Das Oberlandesgericht Köln entschied zum Teil zu Gunsten des Jugendlichen und hob dementsprechend die Entscheidung des Landgerichts auf. Ihm stehe wegen des Hodenverlustes ein Anspruch auf Schmerzensgeld in Höhe von 18.000 EUR (ca. 35.000 DM) zu. Zu berücksichtigen sei, neben dem erlittenen Körperschaden, das leichtfertige Verhalten der behandelnden Ärzte in der ersten Klinik sowie die Angst vor dem Verlust des verbliebenen Hodens mit den damit verbundenen schweren Folgen.

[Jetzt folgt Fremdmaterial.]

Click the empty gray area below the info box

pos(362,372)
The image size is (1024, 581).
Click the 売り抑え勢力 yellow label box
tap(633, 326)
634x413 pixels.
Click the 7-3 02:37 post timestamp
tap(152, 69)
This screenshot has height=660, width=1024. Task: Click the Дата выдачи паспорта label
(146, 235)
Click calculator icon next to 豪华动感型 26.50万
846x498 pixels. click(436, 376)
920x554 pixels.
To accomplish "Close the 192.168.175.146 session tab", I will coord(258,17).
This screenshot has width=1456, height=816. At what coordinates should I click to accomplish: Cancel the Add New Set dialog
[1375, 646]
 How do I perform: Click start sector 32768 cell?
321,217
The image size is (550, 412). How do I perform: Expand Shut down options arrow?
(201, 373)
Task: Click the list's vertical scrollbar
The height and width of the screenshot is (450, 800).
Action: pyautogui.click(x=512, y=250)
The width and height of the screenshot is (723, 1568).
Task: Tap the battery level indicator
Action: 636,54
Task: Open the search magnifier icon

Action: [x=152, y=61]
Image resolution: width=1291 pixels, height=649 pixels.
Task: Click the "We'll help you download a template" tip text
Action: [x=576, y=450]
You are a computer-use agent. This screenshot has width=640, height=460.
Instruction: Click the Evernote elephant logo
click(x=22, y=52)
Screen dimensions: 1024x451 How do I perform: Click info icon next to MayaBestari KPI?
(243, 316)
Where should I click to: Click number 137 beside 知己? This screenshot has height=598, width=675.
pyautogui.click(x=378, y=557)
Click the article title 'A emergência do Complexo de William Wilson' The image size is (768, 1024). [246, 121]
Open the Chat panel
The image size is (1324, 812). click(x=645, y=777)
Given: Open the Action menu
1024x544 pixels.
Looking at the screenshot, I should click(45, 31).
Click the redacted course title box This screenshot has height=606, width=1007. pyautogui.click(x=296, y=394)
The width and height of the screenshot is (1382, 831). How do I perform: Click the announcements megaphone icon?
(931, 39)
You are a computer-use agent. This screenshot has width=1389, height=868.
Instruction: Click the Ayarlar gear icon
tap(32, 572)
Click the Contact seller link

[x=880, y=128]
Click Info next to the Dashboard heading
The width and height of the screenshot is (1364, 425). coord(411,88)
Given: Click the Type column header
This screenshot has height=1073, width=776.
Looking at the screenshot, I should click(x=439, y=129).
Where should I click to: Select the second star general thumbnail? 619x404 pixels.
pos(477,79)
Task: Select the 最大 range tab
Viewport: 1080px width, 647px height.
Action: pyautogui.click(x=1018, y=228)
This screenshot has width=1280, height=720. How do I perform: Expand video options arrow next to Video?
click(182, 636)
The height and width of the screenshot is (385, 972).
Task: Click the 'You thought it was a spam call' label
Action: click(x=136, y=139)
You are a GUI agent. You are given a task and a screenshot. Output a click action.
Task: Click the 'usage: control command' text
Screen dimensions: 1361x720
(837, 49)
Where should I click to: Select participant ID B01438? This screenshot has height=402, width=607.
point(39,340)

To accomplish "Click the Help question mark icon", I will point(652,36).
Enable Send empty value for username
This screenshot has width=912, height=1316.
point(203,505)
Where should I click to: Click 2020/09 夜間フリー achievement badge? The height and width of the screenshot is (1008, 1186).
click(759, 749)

Das Oberlandesgericht hielt zunächst nur die Betreiberin der ersten Klinik für schadensersatzpflichtig. Für eine Haftung der Fachklinik erachtete das Gericht eine weitere Sachaufklärung für erforderlich. Jedenfalls hätten die Ärzte in der ersten Klinik den Jugendlichen sofort einem zur operativen Freilegung der Hoden bereiten Urologen vorstellen müssen. Der Verdacht auf Hodentorsion müsse im Zweifel durch sofortige Operation geklärt werden, da der Hoden aufgrund der Durchblutungstopps nach vier bis sechs Stunden verloren sei. Im Falle der gebotenen notfallmäßigen Verlegung in eine Fachklinik wäre der Hoden zu retten gewesen.
Soweit die Klinikbetreiberin zur Entlastung darauf hinwies, dass sie den Jugendlichen zur weiteren Abklärung des Torsionsverdachtes an einem niedergelassen Urologen verwiesen haben, hielt das Oberlandesgericht dies für unbeachtlich. Die Verweisung sei falsch gewesen, da der Urologe mangels technischer Ausstattung nicht zur operativen Freilegung der Hoden in der Lage gewesen sei. Er haben den Jugendlichen daher weiterverweisen müssen, was zu einer weiteren Verzögerung geführt habe.
Nach Ansicht des Oberlandesgerichts habe die Verzögerung in der Fachklinik nicht zu einem Haftungsausschluss geführt. Zwar hätte der Hoden möglicherweise gerettet werden könne, wenn es nicht zu dem Organisationsfehler in der Fachklinik gekommen wäre. Die erhebliche Verzögerung der Behandlung sei aber durch die Ärzte in der erste Klinik verursacht worden. Diese haben durch ihre vorwerfbare Fehlentscheidung die Kausalkette in Gang gesetzt, die schließlich zum Hodenverlust geführt habe.